Las nevadas de entonces, cuando yo era monaguillo y ayudaba a don Valentín en la misa de Puente Castro, eran, según acostumbran a decir los viejos del lugar (aunque parece que esta vez dudan de ello), mucho más intensas y más profundas que las de ahora.

Yo también las recuerdo más densas, y pregunto a mi madre si no podían ser parecidas a las de estos días. Qué va, dice ella. ¿No te acuerdas de tu padre, cuando por la mañana utilizaba la pala para quitar la nieve que nos impedía salir a la calle en la de los Altos de La Nevera? Menudas nevadas aquellas.
Su comentario aviva la memoria para llevarme a la esquina de la casa de Patricia. Allí, en las noches invernales, funcionaba un palo largo con una bombilla que filmaba los copos de nieve que caían a plomo. Yo, en la cocina, pegaba la nariz a la ventana para ver cómo se iba anegando a cuenta de la espesura de la nevada, pero era al amanecer cuando surgía el trastorno: más allá de la calle abandonada, todo parecía permanecer en tregua. Y entonces el niño, acostumbrado como estaba cada día a buscar tesoros fuera de la casa, no sabía qué hacer para sobrevivir en la encerrona.

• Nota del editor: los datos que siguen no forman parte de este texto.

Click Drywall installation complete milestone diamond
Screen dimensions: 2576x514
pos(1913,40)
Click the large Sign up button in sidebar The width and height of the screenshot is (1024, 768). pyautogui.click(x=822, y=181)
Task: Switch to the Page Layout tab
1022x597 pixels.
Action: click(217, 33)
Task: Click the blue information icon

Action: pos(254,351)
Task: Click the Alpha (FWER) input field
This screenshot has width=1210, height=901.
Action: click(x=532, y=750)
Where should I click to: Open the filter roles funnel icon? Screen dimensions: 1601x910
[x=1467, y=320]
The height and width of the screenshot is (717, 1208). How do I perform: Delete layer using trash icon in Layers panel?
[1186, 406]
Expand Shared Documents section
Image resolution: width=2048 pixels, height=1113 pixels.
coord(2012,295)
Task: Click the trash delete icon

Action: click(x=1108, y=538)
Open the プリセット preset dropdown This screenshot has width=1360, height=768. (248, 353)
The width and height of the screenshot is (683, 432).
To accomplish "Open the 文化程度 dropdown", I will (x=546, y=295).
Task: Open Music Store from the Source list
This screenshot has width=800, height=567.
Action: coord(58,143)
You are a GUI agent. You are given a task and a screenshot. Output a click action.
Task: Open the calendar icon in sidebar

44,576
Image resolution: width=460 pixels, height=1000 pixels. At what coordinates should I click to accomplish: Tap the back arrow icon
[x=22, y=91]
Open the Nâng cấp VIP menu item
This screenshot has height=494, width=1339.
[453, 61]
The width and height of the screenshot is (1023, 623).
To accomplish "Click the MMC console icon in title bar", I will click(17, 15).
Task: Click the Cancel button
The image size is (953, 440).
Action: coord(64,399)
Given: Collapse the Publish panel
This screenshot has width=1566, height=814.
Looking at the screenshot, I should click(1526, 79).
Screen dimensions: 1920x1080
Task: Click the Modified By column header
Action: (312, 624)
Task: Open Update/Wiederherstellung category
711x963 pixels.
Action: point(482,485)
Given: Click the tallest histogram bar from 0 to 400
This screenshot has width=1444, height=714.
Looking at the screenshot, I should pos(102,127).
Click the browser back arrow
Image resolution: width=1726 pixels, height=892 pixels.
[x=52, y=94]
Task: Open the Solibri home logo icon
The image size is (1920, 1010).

A veces duraba un par de días el suplicio. Mi padre, en efecto, se ocupaba de rebajar el montón de nieve que nos cercaba. Por la mañana, tras la borrasca, el paisaje se había transformado, hasta el punto de que habían dejado de existir todos los rincones que el niño controlaba cada día. La nieve se había engullido la huerta de Teófilo y la Cárcava, e incluso el río, donde sólo la isla de un arbusto, petrificado de nieve, había sobrevivido a la devastación.

Al cabo de los días, aplacada la tormenta, los restos de la nieve se conjugaban con una helada negra para convertir las calles en un escenario. Yo salía de casa, como decía, en mi condición de monaguillo, a ayudar a don Valentín en la primera misa del día y me encontraba con una pista de hielo.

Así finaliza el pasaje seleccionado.